Llevaba semanas
diciéndolo, susurrándolo a mi alrededor como gotas de agua al caer sobre las orquídeas en el verano, repentinamente se
cansó, quizás pensó que debía convencerme de otra manera y una mañana dijo: “yo
pongo la pintura, ya”. Hacía dos años había pintado la casa y, cada seis meses,
lavado el cielo raso y las paredes exteriores por el moho que se acumula en
estas condiciones de extrema humedad.
Primero fumigaba
con una bomba de mochila llena de agua clorada —eso lo aprendí en Utila o
quizás en Bluefields—, luego con una escoba de plástico zambullida en un bidón
de agua con detergente restregaba por tramos y con una manguera a presión
escurría el cloro y el detergente para, finalmente, secar con toallas viejas.

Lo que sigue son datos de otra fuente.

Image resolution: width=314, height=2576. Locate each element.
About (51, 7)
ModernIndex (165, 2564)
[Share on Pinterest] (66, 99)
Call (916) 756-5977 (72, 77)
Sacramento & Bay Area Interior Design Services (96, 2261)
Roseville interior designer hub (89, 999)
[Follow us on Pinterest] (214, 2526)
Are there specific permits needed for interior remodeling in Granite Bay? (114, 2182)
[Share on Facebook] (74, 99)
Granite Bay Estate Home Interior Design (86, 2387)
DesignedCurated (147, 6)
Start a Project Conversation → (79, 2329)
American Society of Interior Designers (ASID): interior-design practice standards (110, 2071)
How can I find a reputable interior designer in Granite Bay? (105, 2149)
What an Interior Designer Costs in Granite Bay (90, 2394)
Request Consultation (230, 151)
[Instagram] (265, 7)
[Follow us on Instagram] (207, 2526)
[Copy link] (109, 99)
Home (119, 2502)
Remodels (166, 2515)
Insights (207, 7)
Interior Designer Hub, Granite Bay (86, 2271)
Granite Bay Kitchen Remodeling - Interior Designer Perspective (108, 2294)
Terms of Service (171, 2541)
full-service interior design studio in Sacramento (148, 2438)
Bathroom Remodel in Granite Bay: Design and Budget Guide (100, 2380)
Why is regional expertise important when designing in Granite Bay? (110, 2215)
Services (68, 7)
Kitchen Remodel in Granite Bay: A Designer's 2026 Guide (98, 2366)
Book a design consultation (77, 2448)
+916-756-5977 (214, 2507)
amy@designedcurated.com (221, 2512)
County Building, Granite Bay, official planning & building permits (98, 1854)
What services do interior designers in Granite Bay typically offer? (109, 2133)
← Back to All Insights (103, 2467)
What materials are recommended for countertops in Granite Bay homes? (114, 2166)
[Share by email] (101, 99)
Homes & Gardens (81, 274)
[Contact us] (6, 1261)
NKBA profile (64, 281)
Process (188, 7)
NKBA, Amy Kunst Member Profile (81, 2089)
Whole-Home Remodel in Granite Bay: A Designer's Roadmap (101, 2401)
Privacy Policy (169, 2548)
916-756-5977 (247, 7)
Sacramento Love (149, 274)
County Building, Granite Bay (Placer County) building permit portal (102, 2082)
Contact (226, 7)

Las paredes y el cielo raso quedaban impecablemente blancos. Con el paso del
tiempo la pintura blanca fue cediendo, poniéndose, en ciertas partes, opaca y
eso a ella no le gustaba.
Así que me puso
“en tres y dos”, comenzamos a pintar la casa. Una semana completa de mover y
remover muebles, cuadros, fotografías, cortinas, mesas de noche, ropero,
televisores; paciencia, mucha paciencia
porque el muchacho que me ayudaba falló dos veces en su compromiso. Al pintar
la sala y el pasillo con pintura de aceite mezclada con el diluyente, el olor
era insoportable, desesperante, de día y de noche tenía que dejar las ventanas
en pampa.
Al decidir cuál
de los cuartos pintar primero, sin dudarlo dijo “el mío”. Viste, el de ella, no
dijo el de nosotros, “el de ella”. Pero el cuarto es babosada, la casa es de
ella, el control de tele también porque pelea para ver la telenovela y sólo me
quedo pensando en los años que pasé trabajando para hacer “mi casa” que
ahora resulta siendo de ella.
Por la noche,
después que “su cuarto” fue pintado, le pregunté: ¿dónde vamos a dormir? “En el
cuarto de Ronalito”, dijo. Ves, ese sí tiene dueño con nombre y apellido. Al
día siguiente pintaron el cuarto de Ronalito y al preguntarle lo mismo respondió:
“en el cuarto de Aster”. Te fijas, todos tienen dueño. Y si hubiera seguido
preguntando me hubiera dicho: “En el cuarto de Emiljamary”.
Ya terminamos de
pintar. Por las tardes, sentados enfrente, bajo la sombra de los
árboles de caoba que refrescan estos calores, la veo que de reojo vuelve a ver
la casa que luce como nueva, “su casa”.